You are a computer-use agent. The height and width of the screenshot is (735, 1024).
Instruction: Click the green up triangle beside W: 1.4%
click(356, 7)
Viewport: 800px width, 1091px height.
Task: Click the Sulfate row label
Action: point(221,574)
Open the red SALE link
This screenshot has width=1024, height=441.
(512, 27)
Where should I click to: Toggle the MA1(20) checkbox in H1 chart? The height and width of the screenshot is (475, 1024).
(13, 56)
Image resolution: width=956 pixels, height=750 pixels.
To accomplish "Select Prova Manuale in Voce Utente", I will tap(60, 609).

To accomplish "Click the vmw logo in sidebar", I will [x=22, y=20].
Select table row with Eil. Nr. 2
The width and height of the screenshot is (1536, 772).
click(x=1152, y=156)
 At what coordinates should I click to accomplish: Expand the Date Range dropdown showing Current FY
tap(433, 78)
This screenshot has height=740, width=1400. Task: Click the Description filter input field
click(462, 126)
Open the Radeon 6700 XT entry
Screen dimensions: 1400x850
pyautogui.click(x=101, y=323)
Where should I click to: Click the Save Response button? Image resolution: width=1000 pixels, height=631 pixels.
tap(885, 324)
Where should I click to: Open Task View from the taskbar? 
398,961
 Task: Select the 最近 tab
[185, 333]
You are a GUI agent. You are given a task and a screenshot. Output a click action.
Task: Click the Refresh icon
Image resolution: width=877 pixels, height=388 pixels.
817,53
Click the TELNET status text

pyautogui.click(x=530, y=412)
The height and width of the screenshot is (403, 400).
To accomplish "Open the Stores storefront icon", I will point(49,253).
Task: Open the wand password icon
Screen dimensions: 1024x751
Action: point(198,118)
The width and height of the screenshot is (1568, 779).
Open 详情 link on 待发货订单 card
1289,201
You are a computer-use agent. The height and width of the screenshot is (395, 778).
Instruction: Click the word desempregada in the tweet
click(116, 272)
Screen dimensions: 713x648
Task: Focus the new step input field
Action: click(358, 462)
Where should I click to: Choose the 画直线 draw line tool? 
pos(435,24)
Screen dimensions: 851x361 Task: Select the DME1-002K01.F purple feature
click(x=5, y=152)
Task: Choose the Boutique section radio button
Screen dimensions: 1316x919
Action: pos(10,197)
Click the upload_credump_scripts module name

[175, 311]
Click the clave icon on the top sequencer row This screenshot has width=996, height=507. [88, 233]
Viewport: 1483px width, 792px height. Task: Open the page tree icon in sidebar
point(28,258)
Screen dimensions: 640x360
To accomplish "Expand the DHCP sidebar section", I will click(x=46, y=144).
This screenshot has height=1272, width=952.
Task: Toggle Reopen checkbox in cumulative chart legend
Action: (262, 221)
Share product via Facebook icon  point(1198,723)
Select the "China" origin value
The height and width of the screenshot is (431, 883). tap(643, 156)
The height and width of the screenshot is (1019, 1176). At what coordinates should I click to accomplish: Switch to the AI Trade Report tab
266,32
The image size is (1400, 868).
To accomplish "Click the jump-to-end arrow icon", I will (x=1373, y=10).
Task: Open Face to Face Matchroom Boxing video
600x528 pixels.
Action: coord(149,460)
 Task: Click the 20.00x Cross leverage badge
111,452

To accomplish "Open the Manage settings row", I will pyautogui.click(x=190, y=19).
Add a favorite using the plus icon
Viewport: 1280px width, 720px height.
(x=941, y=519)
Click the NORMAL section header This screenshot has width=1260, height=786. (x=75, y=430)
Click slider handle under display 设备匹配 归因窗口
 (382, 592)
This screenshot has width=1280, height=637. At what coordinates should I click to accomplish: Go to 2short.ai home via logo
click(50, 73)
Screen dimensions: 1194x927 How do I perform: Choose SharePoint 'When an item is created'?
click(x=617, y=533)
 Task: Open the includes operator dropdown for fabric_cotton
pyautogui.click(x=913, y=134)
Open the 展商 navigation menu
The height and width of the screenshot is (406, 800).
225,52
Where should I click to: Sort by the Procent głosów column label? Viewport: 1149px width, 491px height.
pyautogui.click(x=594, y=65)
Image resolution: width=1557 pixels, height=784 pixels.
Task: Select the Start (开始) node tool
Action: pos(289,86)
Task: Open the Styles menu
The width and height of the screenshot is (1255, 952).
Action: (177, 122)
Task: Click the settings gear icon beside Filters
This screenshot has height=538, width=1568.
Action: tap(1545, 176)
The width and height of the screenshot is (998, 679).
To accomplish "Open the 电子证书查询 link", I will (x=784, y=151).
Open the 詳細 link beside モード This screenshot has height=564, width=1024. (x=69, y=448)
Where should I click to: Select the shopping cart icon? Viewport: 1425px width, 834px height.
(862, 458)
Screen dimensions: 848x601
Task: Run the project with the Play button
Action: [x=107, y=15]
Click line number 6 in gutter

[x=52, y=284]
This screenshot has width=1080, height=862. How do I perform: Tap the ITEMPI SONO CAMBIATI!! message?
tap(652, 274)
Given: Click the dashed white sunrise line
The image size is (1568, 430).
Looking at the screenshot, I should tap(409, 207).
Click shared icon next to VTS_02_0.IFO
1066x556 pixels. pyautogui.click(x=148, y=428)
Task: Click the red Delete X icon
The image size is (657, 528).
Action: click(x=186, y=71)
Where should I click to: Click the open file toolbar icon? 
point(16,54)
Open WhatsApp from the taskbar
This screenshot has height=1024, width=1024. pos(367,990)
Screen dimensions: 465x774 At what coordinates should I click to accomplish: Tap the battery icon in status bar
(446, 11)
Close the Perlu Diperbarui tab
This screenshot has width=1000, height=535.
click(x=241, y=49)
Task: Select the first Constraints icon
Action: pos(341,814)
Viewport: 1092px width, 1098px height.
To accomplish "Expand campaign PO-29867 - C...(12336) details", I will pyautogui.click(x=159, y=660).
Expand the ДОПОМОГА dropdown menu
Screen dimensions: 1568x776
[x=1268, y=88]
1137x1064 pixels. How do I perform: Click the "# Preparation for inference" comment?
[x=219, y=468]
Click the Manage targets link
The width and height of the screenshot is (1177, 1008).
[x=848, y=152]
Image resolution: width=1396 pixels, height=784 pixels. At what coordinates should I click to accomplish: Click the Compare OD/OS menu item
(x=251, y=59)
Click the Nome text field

■ About this task: For each entry above, write out an exact copy.

■ Exercise response:
You are a computer-use agent. The height and width of the screenshot is (735, 1024).
Instruction: Click the green up triangle beside W: 1.4%
click(356, 7)
Viewport: 800px width, 1091px height.
Task: Click the Sulfate row label
Action: point(221,574)
Open the red SALE link
This screenshot has width=1024, height=441.
(512, 27)
Where should I click to: Toggle the MA1(20) checkbox in H1 chart? The height and width of the screenshot is (475, 1024).
(13, 56)
Image resolution: width=956 pixels, height=750 pixels.
To accomplish "Select Prova Manuale in Voce Utente", I will tap(60, 609).

To accomplish "Click the vmw logo in sidebar", I will [x=22, y=20].
Select table row with Eil. Nr. 2
The width and height of the screenshot is (1536, 772).
click(x=1152, y=156)
 At what coordinates should I click to accomplish: Expand the Date Range dropdown showing Current FY
tap(433, 78)
This screenshot has height=740, width=1400. Task: Click the Description filter input field
click(462, 126)
Open the Radeon 6700 XT entry
Screen dimensions: 1400x850
pyautogui.click(x=101, y=323)
Where should I click to: Click the Save Response button? Image resolution: width=1000 pixels, height=631 pixels.
tap(885, 324)
Where should I click to: Open Task View from the taskbar? 
398,961
 Task: Select the 最近 tab
[185, 333]
You are a GUI agent. You are given a task and a screenshot. Output a click action.
Task: Click the Refresh icon
Image resolution: width=877 pixels, height=388 pixels.
817,53
Click the TELNET status text

pyautogui.click(x=530, y=412)
The height and width of the screenshot is (403, 400).
To accomplish "Open the Stores storefront icon", I will point(49,253).
Task: Open the wand password icon
Screen dimensions: 1024x751
Action: point(198,118)
The width and height of the screenshot is (1568, 779).
Open 详情 link on 待发货订单 card
1289,201
You are a computer-use agent. The height and width of the screenshot is (395, 778).
Instruction: Click the word desempregada in the tweet
click(116, 272)
Screen dimensions: 713x648
Task: Focus the new step input field
Action: click(358, 462)
Where should I click to: Choose the 画直线 draw line tool? 
pos(435,24)
Screen dimensions: 851x361 Task: Select the DME1-002K01.F purple feature
click(x=5, y=152)
Task: Choose the Boutique section radio button
Screen dimensions: 1316x919
Action: pos(10,197)
Click the upload_credump_scripts module name

[175, 311]
Click the clave icon on the top sequencer row This screenshot has width=996, height=507. [88, 233]
Viewport: 1483px width, 792px height. Task: Open the page tree icon in sidebar
point(28,258)
Screen dimensions: 640x360
To accomplish "Expand the DHCP sidebar section", I will click(x=46, y=144).
This screenshot has height=1272, width=952.
Task: Toggle Reopen checkbox in cumulative chart legend
Action: (262, 221)
Share product via Facebook icon  point(1198,723)
Select the "China" origin value
The height and width of the screenshot is (431, 883). tap(643, 156)
The height and width of the screenshot is (1019, 1176). At what coordinates should I click to accomplish: Switch to the AI Trade Report tab
266,32
The image size is (1400, 868).
To accomplish "Click the jump-to-end arrow icon", I will (x=1373, y=10).
Task: Open Face to Face Matchroom Boxing video
600x528 pixels.
Action: coord(149,460)
 Task: Click the 20.00x Cross leverage badge
111,452

To accomplish "Open the Manage settings row", I will pyautogui.click(x=190, y=19).
Add a favorite using the plus icon
Viewport: 1280px width, 720px height.
(x=941, y=519)
Click the NORMAL section header This screenshot has width=1260, height=786. (x=75, y=430)
Click slider handle under display 设备匹配 归因窗口
 (382, 592)
This screenshot has width=1280, height=637. At what coordinates should I click to accomplish: Go to 2short.ai home via logo
click(50, 73)
Screen dimensions: 1194x927 How do I perform: Choose SharePoint 'When an item is created'?
click(x=617, y=533)
 Task: Open the includes operator dropdown for fabric_cotton
pyautogui.click(x=913, y=134)
Open the 展商 navigation menu
The height and width of the screenshot is (406, 800).
225,52
Where should I click to: Sort by the Procent głosów column label? Viewport: 1149px width, 491px height.
pyautogui.click(x=594, y=65)
Image resolution: width=1557 pixels, height=784 pixels.
Task: Select the Start (开始) node tool
Action: pos(289,86)
Task: Open the Styles menu
The width and height of the screenshot is (1255, 952).
Action: (177, 122)
Task: Click the settings gear icon beside Filters
This screenshot has height=538, width=1568.
Action: tap(1545, 176)
The width and height of the screenshot is (998, 679).
To accomplish "Open the 电子证书查询 link", I will (x=784, y=151).
Open the 詳細 link beside モード This screenshot has height=564, width=1024. (x=69, y=448)
Where should I click to: Select the shopping cart icon? Viewport: 1425px width, 834px height.
(862, 458)
Screen dimensions: 848x601
Task: Run the project with the Play button
Action: [x=107, y=15]
Click line number 6 in gutter

[x=52, y=284]
This screenshot has width=1080, height=862. How do I perform: Tap the ITEMPI SONO CAMBIATI!! message?
tap(652, 274)
Given: Click the dashed white sunrise line
The image size is (1568, 430).
Looking at the screenshot, I should tap(409, 207).
Click shared icon next to VTS_02_0.IFO
1066x556 pixels. pyautogui.click(x=148, y=428)
Task: Click the red Delete X icon
The image size is (657, 528).
Action: click(x=186, y=71)
Where should I click to: Click the open file toolbar icon? 
point(16,54)
Open WhatsApp from the taskbar
This screenshot has height=1024, width=1024. pos(367,990)
Screen dimensions: 465x774 At what coordinates should I click to accomplish: Tap the battery icon in status bar
(446, 11)
Close the Perlu Diperbarui tab
This screenshot has width=1000, height=535.
click(x=241, y=49)
Task: Select the first Constraints icon
Action: pos(341,814)
Viewport: 1092px width, 1098px height.
To accomplish "Expand campaign PO-29867 - C...(12336) details", I will pyautogui.click(x=159, y=660).
Expand the ДОПОМОГА dropdown menu
Screen dimensions: 1568x776
[x=1268, y=88]
1137x1064 pixels. How do I perform: Click the "# Preparation for inference" comment?
[x=219, y=468]
Click the Manage targets link
The width and height of the screenshot is (1177, 1008).
[x=848, y=152]
Image resolution: width=1396 pixels, height=784 pixels. At what coordinates should I click to accomplish: Click the Compare OD/OS menu item
(x=251, y=59)
Click the Nome text field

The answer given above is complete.